I know and respect Cleta. She is an incredibly straightforward person, and not just by the standards of the legal profession. Having read the Journal’s September 1 editorial, I wrote Cleta to ask if she had anything she wanted to add to it. Oh, yes. Indeed she did. My email and her response are in the package as well.
Cleta forwarded a copy of her email correspondence with McClatchy reporters Peter Stone and Greg Gordon before and after their publication of the story retailing Simpson’s smear. I pasted it into a single document. These emails make up the bulk of the documents in my package. If you have the interest, you can read them and come to your own conclusion about the smear. I included just about all of them because I think you you can see with your own eyes that Stone and Gordon had nothing to back up the substance of their smear. I think the email messages make out the essential falsity of the McClatchy story.

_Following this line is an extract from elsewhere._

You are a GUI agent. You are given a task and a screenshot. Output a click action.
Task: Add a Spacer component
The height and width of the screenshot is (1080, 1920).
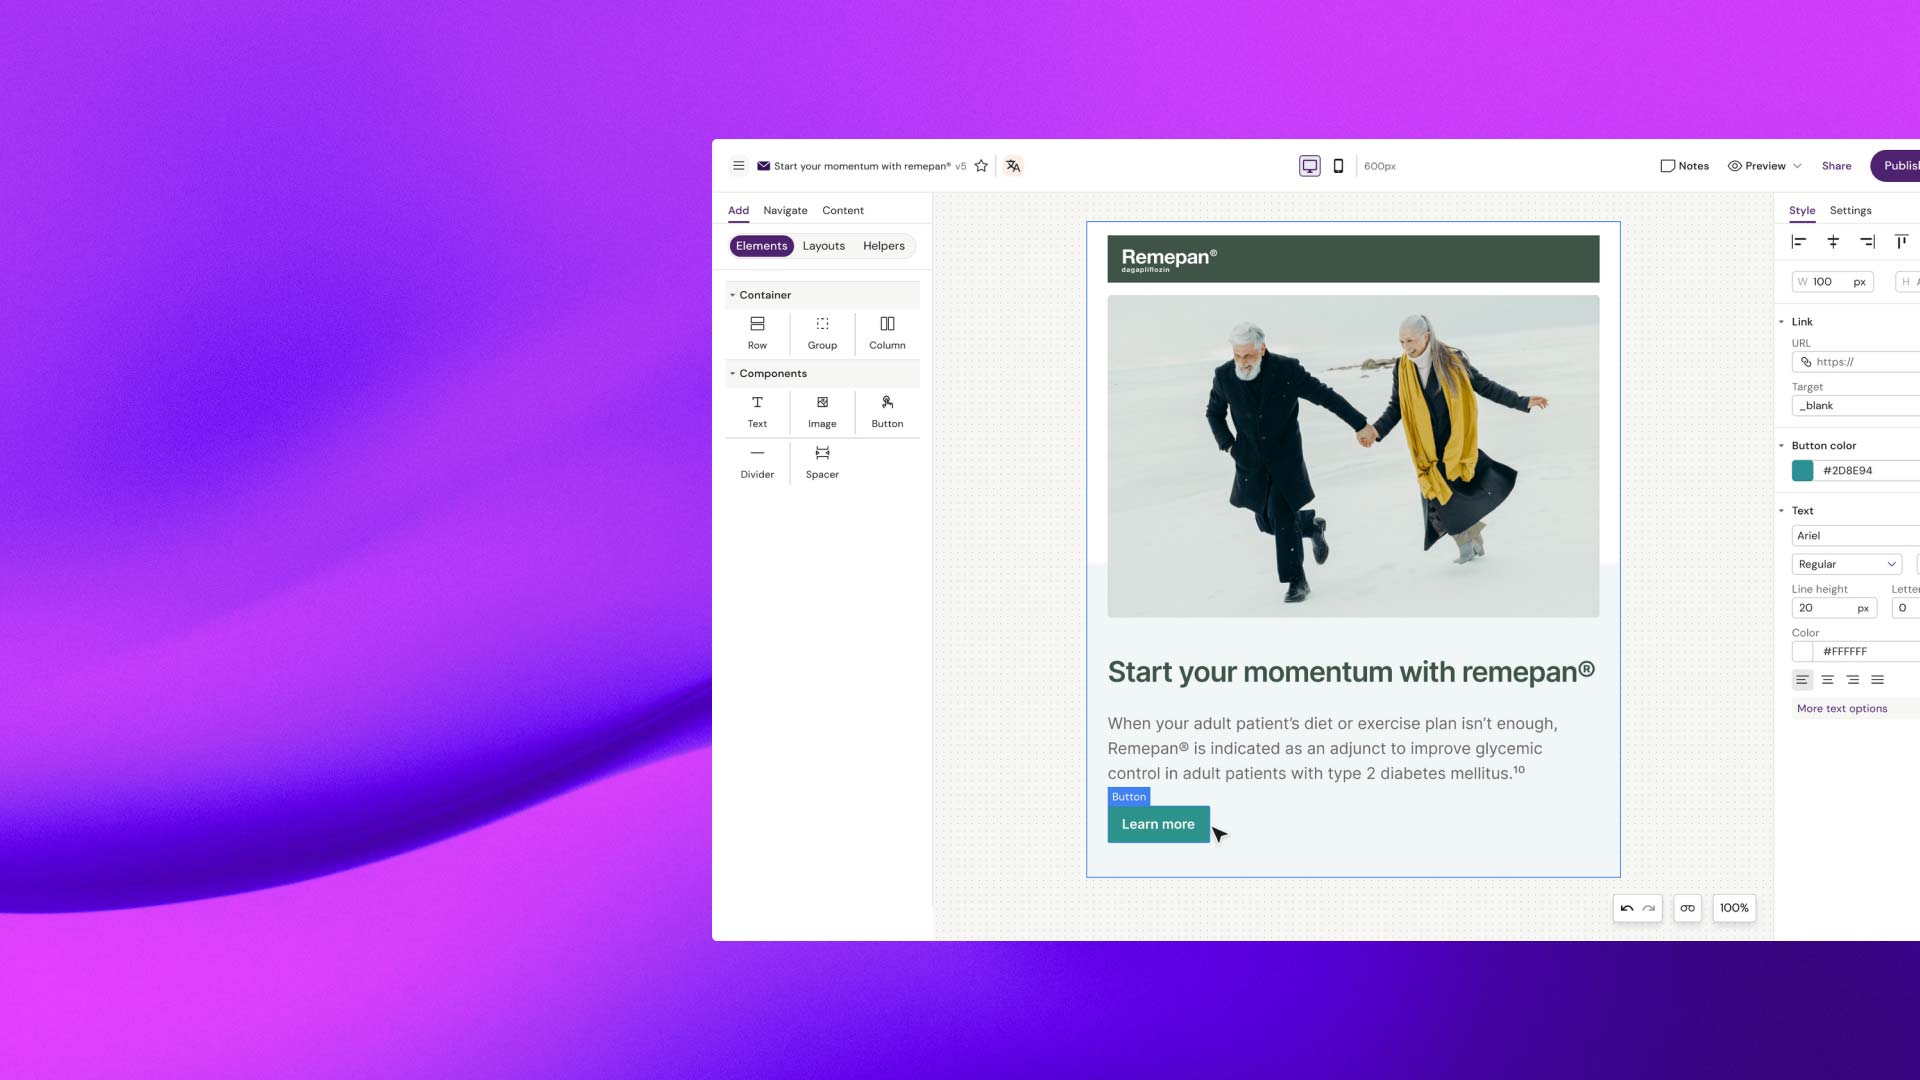pyautogui.click(x=822, y=462)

The smear was planted with McClatchy by Fusion GPS’s Glenn Simpson in his accustomed style. Kim Strassel first called out Simpson and McClatchy in her March 22 Potomac Watch/WSJ column. She updated her argument in the September 30 Wall Street Journal editorial that I have put in my documents package immediately following the McClatchy story. The editorial traces the smear of Cleta to Glenn Simpson and Fusion GPS.

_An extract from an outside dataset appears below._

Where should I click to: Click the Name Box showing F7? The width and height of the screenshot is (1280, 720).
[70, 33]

Cleta also forwarded a copy of the April 24 letter from the Senate Select Committee on Intelligence to her this past April. In the letter the committee requested records of her contacts with specified Russian and Russian entities. Cleta responded to the committee by letter dated May 8, 2018. That letter is the last two pages of my package. In her letter Cleta wrote: “I have nothing whatsoever to say on this topic other than it is a lie, completely fabricated and concocted by Glenn Simpson & Co. You should be pursuing them for perjury and for making false statements to congressional investigators.”
Recall that the so-called Steele Dossier at the heart of the FBI investigation of the Trump campaign was commissioned by Glenn Simpson and GPS Fusion for the Clinton campaign. The Steele Dossier consists of 30-plus pages of memos prepared by Christopher Steele for Simpson and Fusion GPS that relate the story of Russian collusion with the Trump campaign. Steele’s purported sources include Russian intelligence officers and officials of the Putin government. It is hard to take the Steele memos at face value. If they are what they purport to be, one would be a fool to believe that they are anything but Russian disinformation.

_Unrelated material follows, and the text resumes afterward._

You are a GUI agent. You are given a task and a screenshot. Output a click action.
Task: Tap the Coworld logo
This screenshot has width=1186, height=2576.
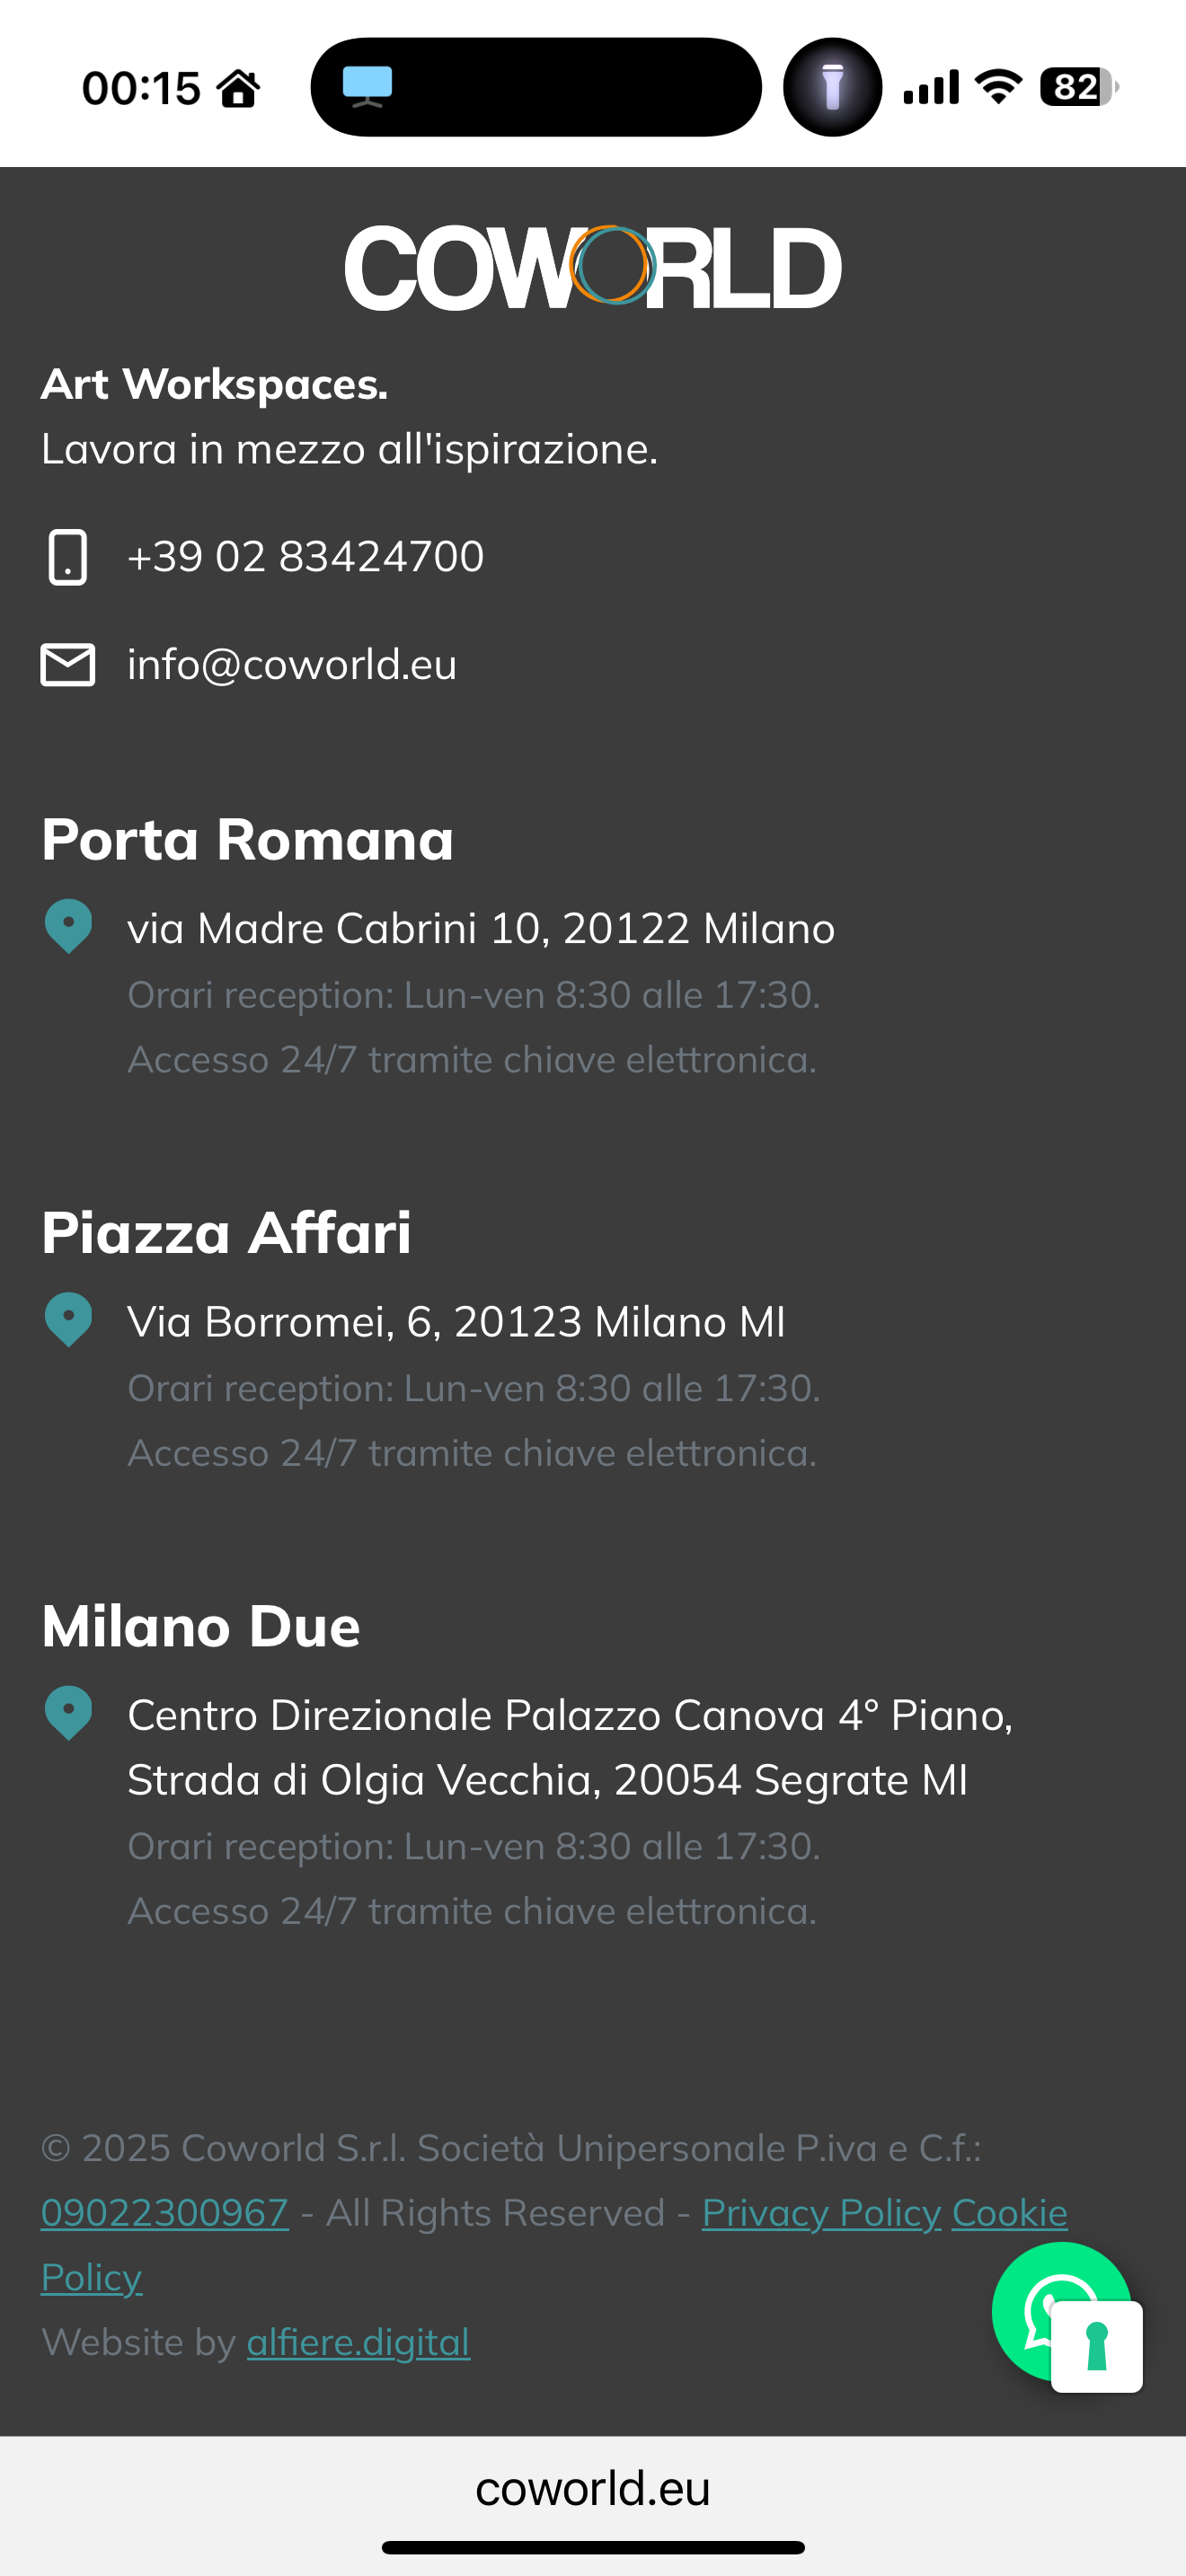tap(592, 267)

This is the point: the smearing of Cleta Mitchell by Glenn Simpson via McClatchy News replicates in small the techniques that Simpson used to conjure the Russia hoax and roil the United States over the past two years. The Fusion smear follows a template with four hallmarks in the news stories that disseminate it:
• The story is based on two vaguely described anonymous sources. In the McClatchy story by Peter Stone and Greg Gordon smearing Cleta they appear as sources “who spoke on condition of anonymity because of the sensitivity of the matter.” By the way, that is a lie too.
• The story reports that some government authority is investigating something. The fact that the something has been planted by Fusion GPS with the government authority is kept from the reader.
• The story is pegged to an investigation that is itself vaguely described.
• The story supports the merits of the Steele/Trump dossier or some other Fusion conspiracy theory.
My thesis is that this is Glenn Simpson’s world and we’re all just living in it. It is the world of fake news. The smearing of Cleta Mitchell is a sidebar to the Russia hoax. She is just collateral damage. And Simpson is still on the case. Former Dianne Feinstein staffer Dan Jones raised $50 million to fund the work of Fusion GPS after the 2016 election. The mission continues unabated.